Y'hei sh'mei raboh m'vorakh l'olam ul'olmei ol'mayoh. May His great Name be blessed forever and ever. Yis'borakh v'yish'tabach v'yis'po'ar v'yis'romam v'yis'nasei Blessed, praised, glorified, exalted, extolled, v'yis'hadar v'yis'aleh v'yis'halal sh'mei d'kud'shoh mighty, upraised, and lauded be the Name of the Holy One, B'rikh hu… Blessed is He.

Four times during the prayer, at the grave of this child, the mourners repeated, "Omein."

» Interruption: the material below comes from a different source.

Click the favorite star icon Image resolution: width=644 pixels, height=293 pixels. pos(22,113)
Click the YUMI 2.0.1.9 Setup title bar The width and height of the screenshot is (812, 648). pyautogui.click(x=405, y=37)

Only when the funeral cortege had left the sprawl of tombstones behind and was exiting between the gates onto McClellan Street did he suddenly remember the visits he used to make as a boy to the Jewish cemetery on Grove Street where his mother, and now his grandfather, were buried and where his grandmother and he would be buried in turn. As a child he'd been taken by his grandparents to visit his mother's grave every year to commemorate her birthday in May, though from his first childhood visit on, he could not believe that she was interred there. Standing between his tearful grandparents, he always felt that he was going along with a game by pretending that she was — never more than at the cemetery did he feel that his having had a mother was a made-up story to begin with. And yet, despite his knowing that his annual visit was the queerest thing he was called upon to do, he would not ever refuse to go. If this was part of being a good son to a mother woven nowhere into his memories, then he did it, even when it felt like a hollow performance.

Whenever he tried at the graveside to summon up a thought appropriate to the occasion, he would remember the story his grandmother had told him about his mother and the fish. Of all her stories — standard inspirational stories about how clever Doris had been in school and how helpful she'd been around the house and how she'd loved as a child to sit at the cash register in the store ringing up the sales, just the way he did when he was small — this was the one that had lodged in his mind. The unforgotten event occurred on a spring afternoon long before her death and his birth, when, to prepare for Passover, his grandmother would walk up Avon Avenue to the fish store to choose two live carp from the fishmonger's tank and bring them home in a pail and keep them alive in the tin tub that the family used for taking baths. She'd fill the tub with water and leave the fish there until it was time to chop off their heads and tails, scale them, and cook them to make gefilte fish. One day when Mr. Cantor's mother was five years old, she'd come bounding up the stairs from kindergarten, found the fish swimming in the tin tub, and after quickly removing her clothes, got into the tub to play with them. His grandmother found her there when she came up from the store to fix her an after-school snack. They never told his grandfather what the child had done for fear that he might punish her for it. Even when the little boy was told about the fish by his grandmother — he was then himself in kindergarten — he was cautioned to keep the story a secret so as not to upset his grandfather, who, in the first years after his cherished daughter's death, was able to deflect the anguish of losing her only by never speaking of her.